## SELECTED EXCERPT

This year we are celebrating International Workers’ Day in the midst of a global pandemic. A virus ten-thousandth of a millimetre in diameter has turned everyone’s lives upside down. At the time of writing, the novel corona virus or COVID-19, as it has come to be known, has claimed almost 230,000 lives and infected more than 3 million people. The number is still growing, healthcare systems are struggling to cope with the impact and an economic recession is just round the corner. The pandemic has rendered billions of people jobless, homeless and without food security. According to an ILO estimate, full or partial lockdown measures affect almost 2.7 billion workers, representing around 81 per cent of the world’s workforce.

As we grapple with the evolving situation, a few things are clear: this virus has exposed the stark inequalities in our societies and the abysmal scenario in the world of work. It is clear, if ever there was any doubt, that most governments have prioritised profit over people. It is perhaps not surprising that discrimination and structural violence towards care workers, migrants in low-paid jobs and workers in the informal economy are seen even in the COVID-19 containment measures. Indeed, the lingering images over the last several weeks are of the exodus of migrant workers from cities under lockdown, stranded workers huddled up in makeshift accommodations queuing up for food, workers harassed by law enforcement, women facing violence in their homes and farmers with their wasted harvest and unsold produce.

## Collected data entries
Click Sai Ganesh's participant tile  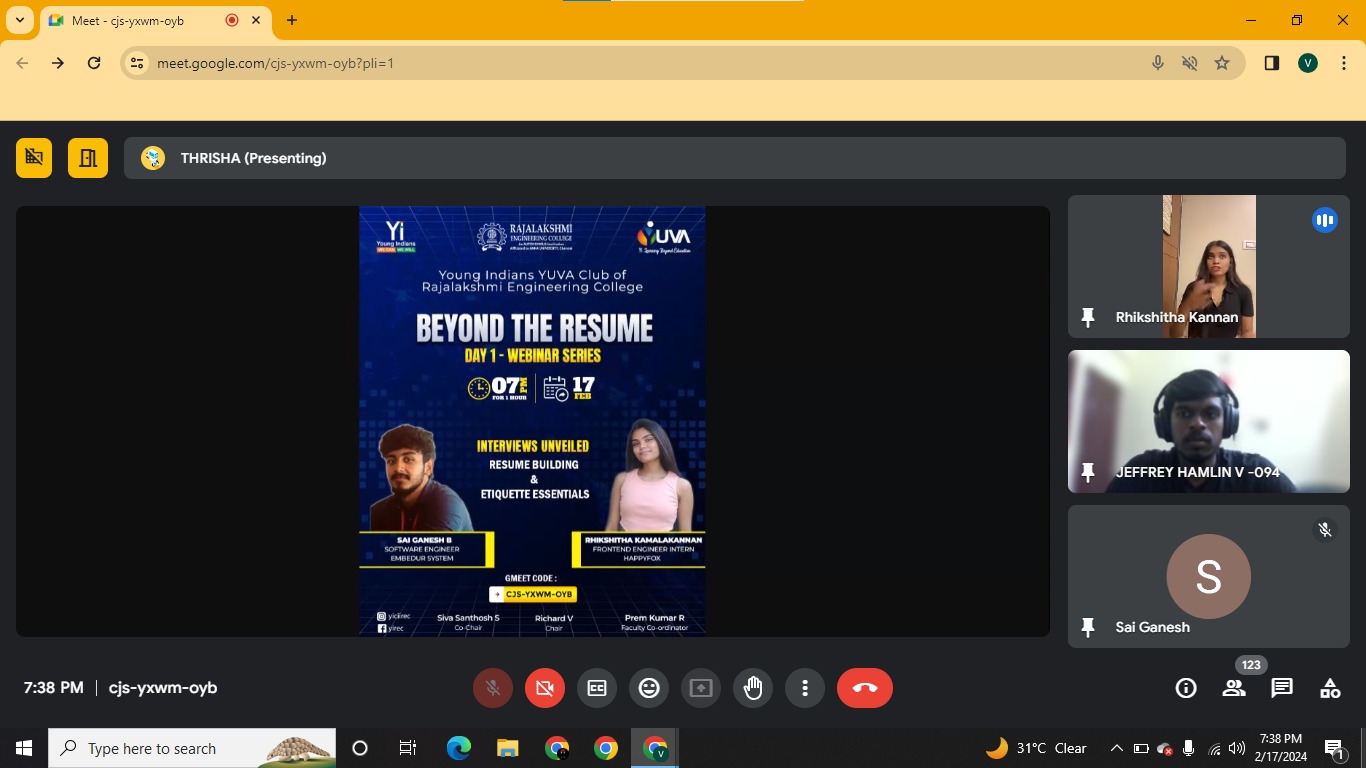[x=1209, y=576]
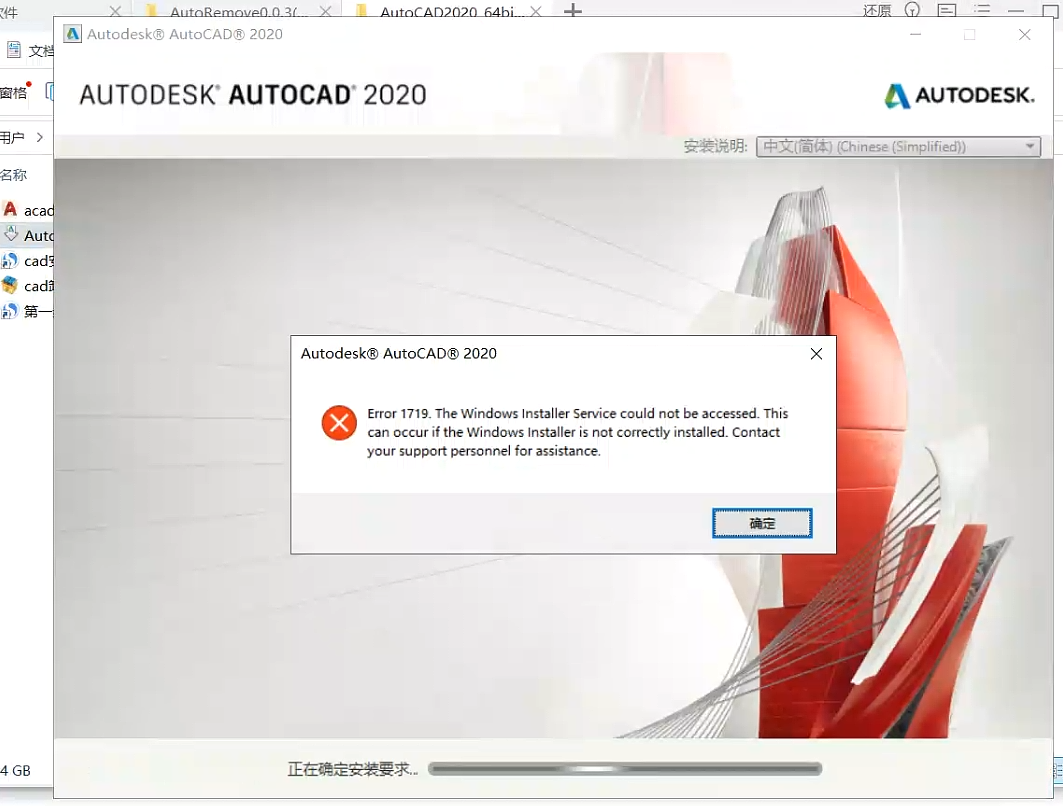Minimize the AutoCAD 2020 installer window
This screenshot has height=806, width=1063.
(916, 34)
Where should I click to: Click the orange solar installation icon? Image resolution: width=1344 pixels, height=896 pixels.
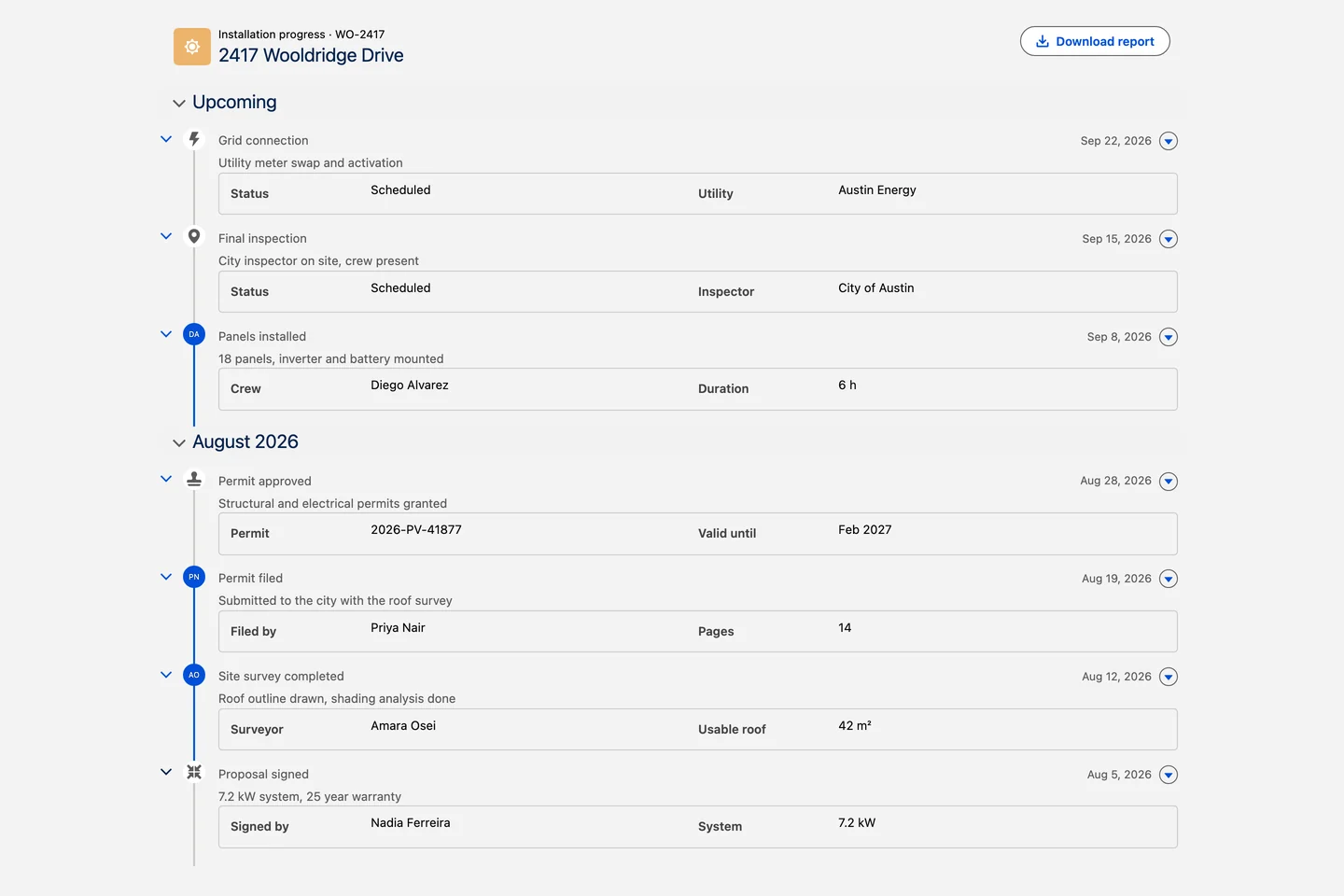tap(192, 47)
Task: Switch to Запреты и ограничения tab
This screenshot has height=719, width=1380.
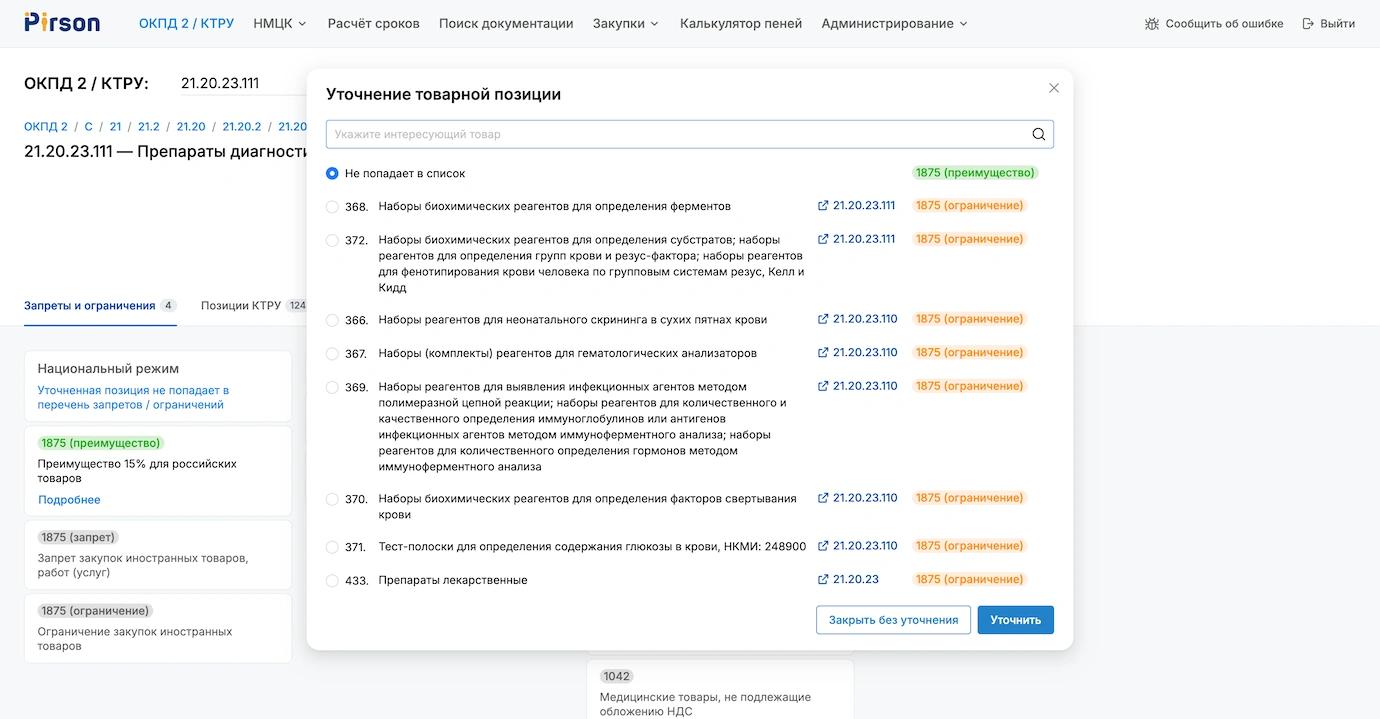Action: (x=90, y=306)
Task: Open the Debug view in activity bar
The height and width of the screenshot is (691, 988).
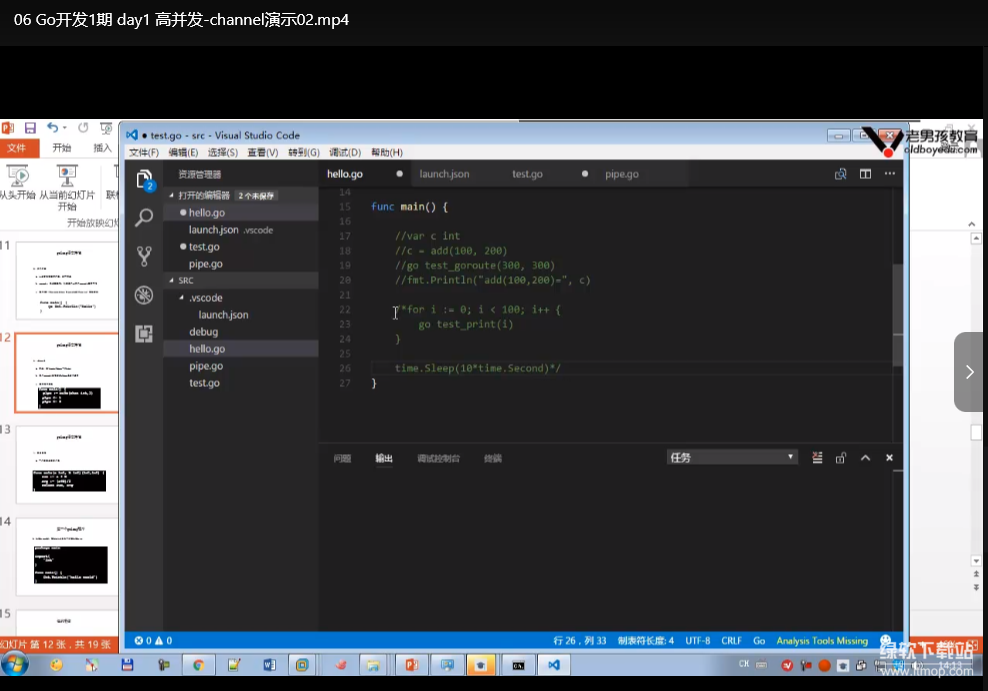Action: pyautogui.click(x=144, y=295)
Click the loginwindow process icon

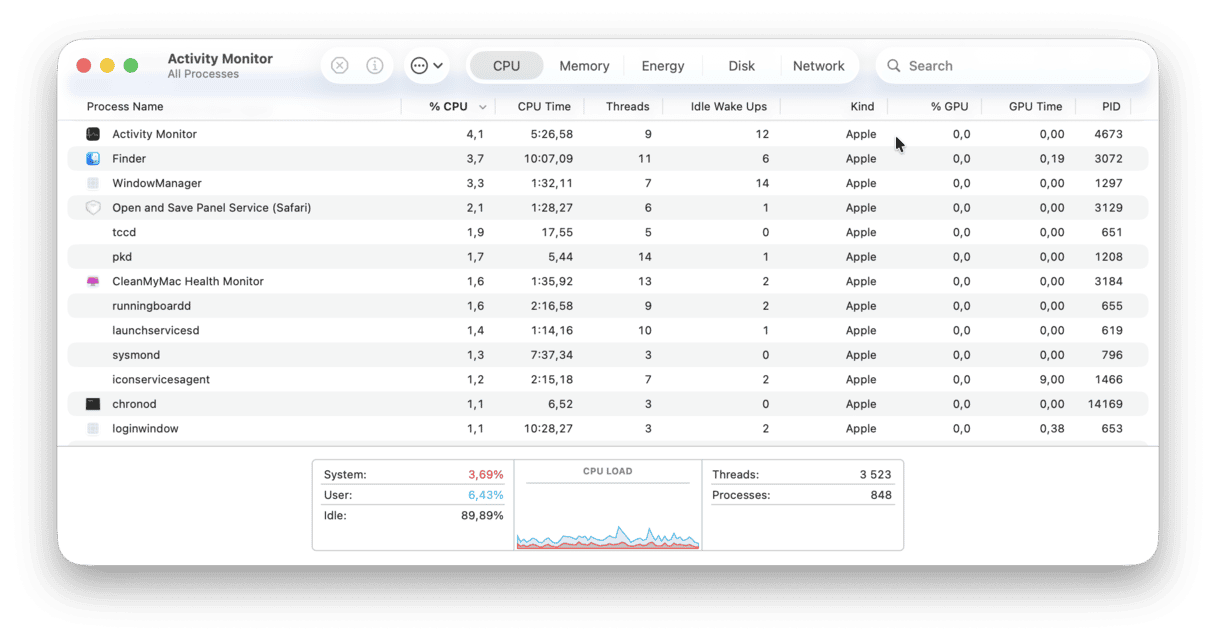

## WORK TASK 1
According to the ILO estimate cited in the Workers' Day text, what share of the world's workforce is affected by full or partial lockdown measures?
## WORK TASK 2
List the lingering images of the last several weeks that the Workers' Day text describes.
## WORK TASK 3
Write the next part of the Workers' Day text on the pandemic, picking up after its final sentence.

## TASK RESPONSE 1
Around 81 percent, almost 2.7 billion workers.

## TASK RESPONSE 2
- The exodus of migrant workers from cities under lockdown
- Stranded workers huddled up in makeshift accommodations queuing up for food
- Workers harassed by law enforcement
- Women facing violence in their homes
- Farmers with their wasted harvest and unsold produce

## TASK RESPONSE 3
Women, the Unpaid Care Workers

On this May Day we renew our solidarity with the unpaid care workers, most of whom are women. Many of whom are also in paid jobs. While COVID-19 has closed avenues for paid work for many women, there has been a huge increase in their unpaid care work burden. Before COVID-19, women were doing three times as much unpaid care and domestic work as men. Now with children out of school, men out of work, paid care workers not allowed into homes and heightened care needs of older persons, that burden has increased multifold for women across classes and countries. To make matters worse, there are reports of steady rise in domestic violence and child abuse during the lockdown. Confined within their homes, women have lost their peer support and many state and NGO- run shelters are now closed.

 

Other Indispensable but Undervalued Workers

As cities have shut down and fear of infection has spread, the precarious living and working conditions of a large number of people has become starkly visible. Many of them are internal or cross-border migrants working in small and medium-size enterprises, as part-time domestic workers, street vendors, home based workers, construction workers and in export-oriented garment and other factories. Some of these workers have temporary monthly wage-based contracts with limited or no social security, some receive daily wages, some are paid per piece and many are dependent on the day’s sales from their businesses. Some countries have taken a snap decision for lockdown, leaving these workers not just without a job but often with unpaid wages. Most of them have found themselves stranded in dormitories and without money to pay their rents and some have been thrown out of their rented accommodations. Workers in export-oriented garment and leather factories are in danger of losing their jobs forever as exports have plummeted. Emergency state support does not reach many of these workers and non-state actors are overwhelmed with demands.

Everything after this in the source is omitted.